**Requirement:** The word to look for is "post". Report every line of the entries below that has it.

----

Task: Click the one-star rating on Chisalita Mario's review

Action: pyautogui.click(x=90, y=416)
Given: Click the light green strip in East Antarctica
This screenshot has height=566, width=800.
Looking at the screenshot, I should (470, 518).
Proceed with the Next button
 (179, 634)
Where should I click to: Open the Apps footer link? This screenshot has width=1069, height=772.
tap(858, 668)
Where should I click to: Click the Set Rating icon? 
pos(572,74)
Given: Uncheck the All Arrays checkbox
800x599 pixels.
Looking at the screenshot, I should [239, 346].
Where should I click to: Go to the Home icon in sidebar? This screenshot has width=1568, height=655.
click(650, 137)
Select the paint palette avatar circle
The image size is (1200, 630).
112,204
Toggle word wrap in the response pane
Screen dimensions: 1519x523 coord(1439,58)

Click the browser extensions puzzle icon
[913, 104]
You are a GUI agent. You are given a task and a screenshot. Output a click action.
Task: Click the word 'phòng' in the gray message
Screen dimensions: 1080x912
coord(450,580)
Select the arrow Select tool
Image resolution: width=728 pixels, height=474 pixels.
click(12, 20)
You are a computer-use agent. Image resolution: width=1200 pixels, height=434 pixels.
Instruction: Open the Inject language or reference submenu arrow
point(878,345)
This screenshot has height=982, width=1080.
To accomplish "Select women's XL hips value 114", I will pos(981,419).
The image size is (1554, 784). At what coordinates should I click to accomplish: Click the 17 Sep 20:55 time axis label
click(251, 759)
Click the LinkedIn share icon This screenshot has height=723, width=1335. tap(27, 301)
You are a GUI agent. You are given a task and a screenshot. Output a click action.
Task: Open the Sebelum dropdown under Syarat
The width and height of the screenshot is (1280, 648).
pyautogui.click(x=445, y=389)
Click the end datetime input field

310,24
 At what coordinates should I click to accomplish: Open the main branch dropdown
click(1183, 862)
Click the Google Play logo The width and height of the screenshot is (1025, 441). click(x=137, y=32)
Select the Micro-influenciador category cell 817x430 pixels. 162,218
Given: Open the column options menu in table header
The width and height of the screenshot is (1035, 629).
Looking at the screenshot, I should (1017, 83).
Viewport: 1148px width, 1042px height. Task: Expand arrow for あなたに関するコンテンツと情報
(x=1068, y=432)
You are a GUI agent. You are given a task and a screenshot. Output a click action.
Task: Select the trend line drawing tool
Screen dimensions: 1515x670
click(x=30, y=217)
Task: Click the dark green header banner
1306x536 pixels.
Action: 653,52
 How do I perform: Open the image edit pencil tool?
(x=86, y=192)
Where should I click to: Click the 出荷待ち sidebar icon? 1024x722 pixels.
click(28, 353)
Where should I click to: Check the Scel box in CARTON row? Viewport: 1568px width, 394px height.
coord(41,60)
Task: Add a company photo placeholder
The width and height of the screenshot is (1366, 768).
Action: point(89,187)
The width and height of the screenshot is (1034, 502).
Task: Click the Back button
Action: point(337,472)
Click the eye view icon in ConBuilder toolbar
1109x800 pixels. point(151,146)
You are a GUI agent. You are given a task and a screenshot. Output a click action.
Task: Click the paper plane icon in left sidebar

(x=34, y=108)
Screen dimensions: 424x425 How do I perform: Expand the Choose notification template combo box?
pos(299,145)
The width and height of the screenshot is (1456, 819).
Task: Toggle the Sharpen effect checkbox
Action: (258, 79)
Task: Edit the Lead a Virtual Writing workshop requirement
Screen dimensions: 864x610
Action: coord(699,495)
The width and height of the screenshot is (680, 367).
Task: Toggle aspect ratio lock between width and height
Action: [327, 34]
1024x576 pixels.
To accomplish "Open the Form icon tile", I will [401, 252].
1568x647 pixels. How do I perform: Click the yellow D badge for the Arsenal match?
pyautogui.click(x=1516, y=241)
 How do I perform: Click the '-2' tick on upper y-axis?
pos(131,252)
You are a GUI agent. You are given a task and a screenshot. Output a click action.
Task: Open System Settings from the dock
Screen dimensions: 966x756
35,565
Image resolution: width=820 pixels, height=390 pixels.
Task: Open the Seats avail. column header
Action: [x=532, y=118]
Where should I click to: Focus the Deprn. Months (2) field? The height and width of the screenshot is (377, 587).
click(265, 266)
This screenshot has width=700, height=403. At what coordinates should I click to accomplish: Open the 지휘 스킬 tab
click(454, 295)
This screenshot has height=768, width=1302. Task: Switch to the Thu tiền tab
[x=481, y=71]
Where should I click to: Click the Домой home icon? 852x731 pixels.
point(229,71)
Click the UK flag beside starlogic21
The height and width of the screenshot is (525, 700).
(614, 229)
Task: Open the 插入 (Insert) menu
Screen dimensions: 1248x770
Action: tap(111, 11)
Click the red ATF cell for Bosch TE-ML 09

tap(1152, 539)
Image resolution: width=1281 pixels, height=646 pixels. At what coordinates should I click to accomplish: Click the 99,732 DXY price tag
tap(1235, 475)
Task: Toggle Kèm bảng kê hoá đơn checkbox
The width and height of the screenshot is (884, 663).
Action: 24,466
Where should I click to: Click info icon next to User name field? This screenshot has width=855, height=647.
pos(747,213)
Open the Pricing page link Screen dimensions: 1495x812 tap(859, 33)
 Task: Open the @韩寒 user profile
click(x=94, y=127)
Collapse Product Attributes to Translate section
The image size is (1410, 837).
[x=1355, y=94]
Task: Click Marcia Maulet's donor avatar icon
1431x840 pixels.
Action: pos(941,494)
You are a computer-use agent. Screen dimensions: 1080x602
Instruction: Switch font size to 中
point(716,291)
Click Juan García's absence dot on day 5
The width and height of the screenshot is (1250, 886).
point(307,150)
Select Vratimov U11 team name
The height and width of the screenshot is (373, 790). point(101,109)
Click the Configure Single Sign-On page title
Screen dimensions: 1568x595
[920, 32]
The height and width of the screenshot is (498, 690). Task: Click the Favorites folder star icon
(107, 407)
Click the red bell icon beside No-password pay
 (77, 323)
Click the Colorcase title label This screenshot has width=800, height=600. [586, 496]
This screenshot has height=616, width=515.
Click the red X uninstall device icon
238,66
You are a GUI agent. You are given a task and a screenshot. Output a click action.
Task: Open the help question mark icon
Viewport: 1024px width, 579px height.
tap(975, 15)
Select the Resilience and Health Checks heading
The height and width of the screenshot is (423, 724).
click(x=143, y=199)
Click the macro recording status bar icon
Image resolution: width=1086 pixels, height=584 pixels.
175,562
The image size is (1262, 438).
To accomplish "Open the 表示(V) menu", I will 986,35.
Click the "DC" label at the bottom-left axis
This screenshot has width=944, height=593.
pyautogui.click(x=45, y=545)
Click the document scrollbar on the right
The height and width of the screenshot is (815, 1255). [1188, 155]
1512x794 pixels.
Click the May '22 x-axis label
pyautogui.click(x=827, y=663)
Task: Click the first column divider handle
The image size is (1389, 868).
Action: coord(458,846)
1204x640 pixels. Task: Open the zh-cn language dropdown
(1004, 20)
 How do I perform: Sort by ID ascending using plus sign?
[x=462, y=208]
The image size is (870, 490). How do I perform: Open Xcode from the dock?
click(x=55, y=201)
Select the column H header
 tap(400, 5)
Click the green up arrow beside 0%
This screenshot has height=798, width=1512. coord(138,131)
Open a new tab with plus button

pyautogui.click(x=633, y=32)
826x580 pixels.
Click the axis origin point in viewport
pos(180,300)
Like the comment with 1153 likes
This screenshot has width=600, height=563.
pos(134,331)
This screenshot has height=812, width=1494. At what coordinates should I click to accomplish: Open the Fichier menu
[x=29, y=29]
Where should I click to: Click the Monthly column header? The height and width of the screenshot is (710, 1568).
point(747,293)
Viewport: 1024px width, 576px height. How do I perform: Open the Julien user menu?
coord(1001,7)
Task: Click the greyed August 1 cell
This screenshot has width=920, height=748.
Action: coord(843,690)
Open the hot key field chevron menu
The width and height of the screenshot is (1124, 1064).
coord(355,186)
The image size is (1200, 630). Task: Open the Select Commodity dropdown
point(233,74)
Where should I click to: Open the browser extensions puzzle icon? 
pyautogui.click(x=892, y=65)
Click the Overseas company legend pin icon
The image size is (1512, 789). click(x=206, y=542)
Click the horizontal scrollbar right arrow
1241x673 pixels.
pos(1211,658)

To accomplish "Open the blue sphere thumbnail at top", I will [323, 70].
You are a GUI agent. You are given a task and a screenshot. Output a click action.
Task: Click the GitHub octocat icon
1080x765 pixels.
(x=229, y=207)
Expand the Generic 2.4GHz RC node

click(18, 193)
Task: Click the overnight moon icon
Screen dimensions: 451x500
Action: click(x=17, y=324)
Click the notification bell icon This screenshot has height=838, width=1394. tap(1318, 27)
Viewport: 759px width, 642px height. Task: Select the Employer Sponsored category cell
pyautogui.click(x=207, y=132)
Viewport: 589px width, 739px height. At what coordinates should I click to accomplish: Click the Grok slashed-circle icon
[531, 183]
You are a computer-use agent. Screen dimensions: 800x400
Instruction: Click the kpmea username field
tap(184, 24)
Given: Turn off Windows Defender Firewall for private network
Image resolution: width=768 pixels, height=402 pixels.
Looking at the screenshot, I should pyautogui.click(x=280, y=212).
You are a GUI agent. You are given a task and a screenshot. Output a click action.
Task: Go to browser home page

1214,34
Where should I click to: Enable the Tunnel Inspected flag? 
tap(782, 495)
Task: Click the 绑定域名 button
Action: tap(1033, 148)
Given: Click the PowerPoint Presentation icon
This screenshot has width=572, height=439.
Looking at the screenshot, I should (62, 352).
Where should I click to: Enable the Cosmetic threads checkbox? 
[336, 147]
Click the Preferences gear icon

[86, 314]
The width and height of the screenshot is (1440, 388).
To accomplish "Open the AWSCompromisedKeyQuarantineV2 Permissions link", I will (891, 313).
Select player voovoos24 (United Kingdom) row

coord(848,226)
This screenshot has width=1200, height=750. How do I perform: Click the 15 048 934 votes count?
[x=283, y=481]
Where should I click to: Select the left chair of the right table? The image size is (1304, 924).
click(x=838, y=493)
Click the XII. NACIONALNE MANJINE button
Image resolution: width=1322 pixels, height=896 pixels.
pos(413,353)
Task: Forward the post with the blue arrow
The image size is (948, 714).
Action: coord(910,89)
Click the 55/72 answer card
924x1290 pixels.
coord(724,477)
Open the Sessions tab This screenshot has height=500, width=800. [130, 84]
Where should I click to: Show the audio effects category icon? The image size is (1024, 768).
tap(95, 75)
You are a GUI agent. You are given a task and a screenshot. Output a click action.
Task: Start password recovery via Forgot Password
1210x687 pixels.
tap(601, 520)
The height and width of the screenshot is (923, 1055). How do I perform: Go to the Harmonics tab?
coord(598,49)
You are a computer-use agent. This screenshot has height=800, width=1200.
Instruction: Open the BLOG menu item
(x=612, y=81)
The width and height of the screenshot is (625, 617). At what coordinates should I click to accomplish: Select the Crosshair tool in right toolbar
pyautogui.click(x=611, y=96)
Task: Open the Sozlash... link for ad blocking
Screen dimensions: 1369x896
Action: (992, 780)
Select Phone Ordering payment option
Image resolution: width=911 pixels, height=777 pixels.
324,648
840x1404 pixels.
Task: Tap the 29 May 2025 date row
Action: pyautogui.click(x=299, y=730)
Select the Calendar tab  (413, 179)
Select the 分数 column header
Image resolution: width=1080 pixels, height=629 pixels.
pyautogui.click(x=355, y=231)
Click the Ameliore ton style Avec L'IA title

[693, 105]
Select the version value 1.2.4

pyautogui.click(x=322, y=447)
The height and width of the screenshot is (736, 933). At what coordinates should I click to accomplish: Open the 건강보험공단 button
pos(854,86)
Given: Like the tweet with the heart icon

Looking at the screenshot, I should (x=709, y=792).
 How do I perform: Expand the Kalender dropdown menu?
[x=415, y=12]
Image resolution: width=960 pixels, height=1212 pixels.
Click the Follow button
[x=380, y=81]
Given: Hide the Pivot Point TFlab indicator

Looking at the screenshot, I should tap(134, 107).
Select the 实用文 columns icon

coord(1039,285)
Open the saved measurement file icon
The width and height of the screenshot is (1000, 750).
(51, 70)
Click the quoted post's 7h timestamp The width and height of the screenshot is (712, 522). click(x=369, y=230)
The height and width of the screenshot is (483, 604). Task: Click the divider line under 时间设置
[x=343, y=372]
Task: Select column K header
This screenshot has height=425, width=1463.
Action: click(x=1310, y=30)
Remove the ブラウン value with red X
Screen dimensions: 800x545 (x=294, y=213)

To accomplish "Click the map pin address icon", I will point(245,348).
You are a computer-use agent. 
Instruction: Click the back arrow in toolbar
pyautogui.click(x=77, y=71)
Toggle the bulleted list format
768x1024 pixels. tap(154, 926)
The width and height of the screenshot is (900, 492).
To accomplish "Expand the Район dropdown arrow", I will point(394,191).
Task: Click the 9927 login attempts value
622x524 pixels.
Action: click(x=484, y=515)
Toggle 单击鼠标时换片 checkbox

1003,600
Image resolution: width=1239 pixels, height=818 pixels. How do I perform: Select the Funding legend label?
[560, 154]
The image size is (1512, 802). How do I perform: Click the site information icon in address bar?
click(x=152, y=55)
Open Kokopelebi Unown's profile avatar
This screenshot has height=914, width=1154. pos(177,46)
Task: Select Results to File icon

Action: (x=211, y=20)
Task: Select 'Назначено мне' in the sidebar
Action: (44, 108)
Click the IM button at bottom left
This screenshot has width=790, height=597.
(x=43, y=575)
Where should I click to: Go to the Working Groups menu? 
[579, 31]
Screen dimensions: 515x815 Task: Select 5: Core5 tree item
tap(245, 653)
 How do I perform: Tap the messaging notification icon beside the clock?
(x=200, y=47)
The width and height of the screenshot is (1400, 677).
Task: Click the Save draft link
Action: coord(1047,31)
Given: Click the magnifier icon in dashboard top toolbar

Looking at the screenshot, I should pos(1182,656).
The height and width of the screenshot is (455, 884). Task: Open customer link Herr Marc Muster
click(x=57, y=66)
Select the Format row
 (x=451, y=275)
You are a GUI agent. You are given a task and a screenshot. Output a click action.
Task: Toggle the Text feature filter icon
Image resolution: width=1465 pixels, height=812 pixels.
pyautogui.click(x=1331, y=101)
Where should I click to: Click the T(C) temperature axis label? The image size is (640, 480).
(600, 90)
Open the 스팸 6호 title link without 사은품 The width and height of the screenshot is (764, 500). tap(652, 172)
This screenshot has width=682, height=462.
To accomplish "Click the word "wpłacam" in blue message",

----

**Reply:**
Task: Forward the post with the blue arrow
Click the quoted post's 7h timestamp The width and height of the screenshot is (712, 522). click(x=369, y=230)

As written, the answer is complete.